4 Fast SLEX Analysis Using RandSLEX
One problem with AutoSLEX is that it does not scale well to high-dimensional time series. For a P–dimensional series, the cost of computation and smoothing of the cross periodograms is \(O(P^2 T)\) and the cost of eigenvalue decomposition of the cross periodograms is \(O(P^3 T)\). This cost can be substantial or even prohibitive for the analysis of massive datasets of high dimensional time series. We propose the use of random projections to speed up SLEX analysis. Specifically, we choose \(p \ll P\) and generate a p-dimensional time series by taking random Gaussian-distributed linear combinations of the input series X. The use of random projection for dimensionality reduction was successful in numerous applications [7, 8]. In our case, the use of random projection is motivated by the observation that a random Gaussian combination of a piecewise-stationary multivariate timeseries preserves stationarity break points almost surely.

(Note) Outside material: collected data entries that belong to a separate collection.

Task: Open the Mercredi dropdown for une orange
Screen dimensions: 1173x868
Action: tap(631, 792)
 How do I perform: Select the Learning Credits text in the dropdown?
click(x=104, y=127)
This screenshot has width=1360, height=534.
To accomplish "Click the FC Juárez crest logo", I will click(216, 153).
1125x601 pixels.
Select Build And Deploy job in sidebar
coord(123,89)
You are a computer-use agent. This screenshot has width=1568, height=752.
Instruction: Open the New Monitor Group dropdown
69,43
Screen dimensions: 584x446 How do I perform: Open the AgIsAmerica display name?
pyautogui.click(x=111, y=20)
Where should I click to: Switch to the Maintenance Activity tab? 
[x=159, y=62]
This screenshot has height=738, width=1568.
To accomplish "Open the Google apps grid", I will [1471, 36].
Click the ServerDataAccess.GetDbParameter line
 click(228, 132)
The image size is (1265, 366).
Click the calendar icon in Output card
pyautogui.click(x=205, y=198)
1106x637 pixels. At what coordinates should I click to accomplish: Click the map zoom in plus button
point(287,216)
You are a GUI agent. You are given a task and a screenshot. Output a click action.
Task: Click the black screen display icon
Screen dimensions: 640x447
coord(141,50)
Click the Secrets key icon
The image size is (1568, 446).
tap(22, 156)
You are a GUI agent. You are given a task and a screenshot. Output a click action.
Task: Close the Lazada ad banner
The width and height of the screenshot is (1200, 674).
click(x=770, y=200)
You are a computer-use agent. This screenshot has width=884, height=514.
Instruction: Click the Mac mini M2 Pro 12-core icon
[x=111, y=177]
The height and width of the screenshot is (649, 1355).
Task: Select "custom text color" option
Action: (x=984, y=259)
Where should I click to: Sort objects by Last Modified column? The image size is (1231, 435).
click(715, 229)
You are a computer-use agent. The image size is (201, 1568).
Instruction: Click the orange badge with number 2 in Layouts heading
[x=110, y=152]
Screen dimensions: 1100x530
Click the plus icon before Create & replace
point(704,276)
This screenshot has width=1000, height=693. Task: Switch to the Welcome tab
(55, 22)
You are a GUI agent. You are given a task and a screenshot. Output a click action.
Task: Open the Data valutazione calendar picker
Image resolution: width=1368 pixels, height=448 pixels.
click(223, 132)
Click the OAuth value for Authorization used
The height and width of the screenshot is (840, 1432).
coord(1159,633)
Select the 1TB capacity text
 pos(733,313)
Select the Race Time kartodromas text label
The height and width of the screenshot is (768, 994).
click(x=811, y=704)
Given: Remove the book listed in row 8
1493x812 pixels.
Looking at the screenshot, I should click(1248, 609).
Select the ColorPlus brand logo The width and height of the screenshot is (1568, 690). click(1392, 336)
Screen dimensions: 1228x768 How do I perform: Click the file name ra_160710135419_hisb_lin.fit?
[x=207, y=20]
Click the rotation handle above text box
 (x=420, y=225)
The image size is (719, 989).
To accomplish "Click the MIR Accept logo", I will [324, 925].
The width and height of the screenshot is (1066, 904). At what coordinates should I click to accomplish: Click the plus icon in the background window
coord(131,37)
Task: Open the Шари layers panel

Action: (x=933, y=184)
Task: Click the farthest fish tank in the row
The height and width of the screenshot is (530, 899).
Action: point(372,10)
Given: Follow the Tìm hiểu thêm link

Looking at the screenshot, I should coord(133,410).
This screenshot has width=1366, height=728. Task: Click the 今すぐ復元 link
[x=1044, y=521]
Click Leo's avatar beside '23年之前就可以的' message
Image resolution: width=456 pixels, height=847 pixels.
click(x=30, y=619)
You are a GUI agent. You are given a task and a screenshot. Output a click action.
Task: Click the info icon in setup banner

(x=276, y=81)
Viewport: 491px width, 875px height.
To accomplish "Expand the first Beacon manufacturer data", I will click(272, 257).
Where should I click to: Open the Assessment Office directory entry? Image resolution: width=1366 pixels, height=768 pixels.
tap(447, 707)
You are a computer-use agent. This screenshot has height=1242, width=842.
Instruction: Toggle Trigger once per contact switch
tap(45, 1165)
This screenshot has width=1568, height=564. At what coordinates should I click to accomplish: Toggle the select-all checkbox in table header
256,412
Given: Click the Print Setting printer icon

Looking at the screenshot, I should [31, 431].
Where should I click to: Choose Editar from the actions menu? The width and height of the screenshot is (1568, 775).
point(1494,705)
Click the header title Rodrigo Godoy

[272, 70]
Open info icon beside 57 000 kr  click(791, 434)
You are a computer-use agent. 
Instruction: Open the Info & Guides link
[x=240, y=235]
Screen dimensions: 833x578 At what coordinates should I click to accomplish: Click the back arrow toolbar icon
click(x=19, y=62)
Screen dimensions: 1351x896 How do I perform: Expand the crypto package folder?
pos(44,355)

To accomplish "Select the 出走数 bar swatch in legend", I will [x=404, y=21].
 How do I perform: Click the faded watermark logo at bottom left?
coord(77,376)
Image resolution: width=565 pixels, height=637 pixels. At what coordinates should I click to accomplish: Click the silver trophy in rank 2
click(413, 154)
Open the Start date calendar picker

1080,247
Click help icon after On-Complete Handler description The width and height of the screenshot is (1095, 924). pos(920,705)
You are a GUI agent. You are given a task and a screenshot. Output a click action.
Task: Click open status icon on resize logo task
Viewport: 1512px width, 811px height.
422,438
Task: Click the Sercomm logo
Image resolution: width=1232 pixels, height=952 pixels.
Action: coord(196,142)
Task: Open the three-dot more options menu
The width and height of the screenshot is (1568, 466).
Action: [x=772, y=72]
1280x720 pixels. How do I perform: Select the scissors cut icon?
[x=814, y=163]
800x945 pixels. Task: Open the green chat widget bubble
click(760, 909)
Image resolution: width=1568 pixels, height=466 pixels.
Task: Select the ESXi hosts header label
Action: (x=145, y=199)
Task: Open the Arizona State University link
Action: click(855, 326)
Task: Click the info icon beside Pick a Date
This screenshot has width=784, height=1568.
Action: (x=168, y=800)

Since \(p \ll P\), SLEX segmentation will be much faster and can be repeated k times with different randomly generated combinations, potentially resulting in different splitting points. The results of multiple segmentations can be aggregated in a split-count graph as shown in Fig. 4. The split-count graph is a visual summary that gives, for each position in the time series, the number of times that RandSLEX detected a splitting point at that position out of the k different runs. This number can be interpreted as a measure of strength for each splitting point and can be used to obtain segmentations at increasing resolutions by filtering out splitting points whose strength is below a given threshold. Once a segmentation is chosen, the coefficients of the full input series X w.r.t the chosen basis can be computed in \(O(P T \log T)\) time.
5 Experiments
5.1 Synthetic Experiments
In the first experiment, we demonstrate the utility of DynamicSLEX. We generated time series data from three auto regressive (AR) processes \(P_1 := AR(1)[0.9]\), \(P_2 = AR(2)[1.69,-0.81]\) and \(P_3 = AR(3)[1.35,-0.65]\). We generated a piecewise-stationary series of length \(T = 1024\) by switching the source process at T / 4, T / 2, 3T / 4. We experimented with four categories of series shown in Table 1. Categories (b) and (d) are essentially “harder” versions of categories (a) and (c), with \(P_3\) less distinguishable from \(P_2\) than \(P_1\). For each category, we generate 100 time series which are then segmented using AutoSLEX and DynamicSLEX with minimum block length of T / 4 and penalty parameter \(\beta = 1\). Table 1 shows the number of times a splitting point was generated at T / 4, T / 2 and 3T / 4. While AutoSLEX and DynamicSLEX are comparable in categories (a) and (b), AutoSLEX consistently produces a spurious split at T / 2 in category (c). In category (d) AutoSLEX fails to detect the splits at T / 4 and 3T / 4 more often than DynamicSLEX.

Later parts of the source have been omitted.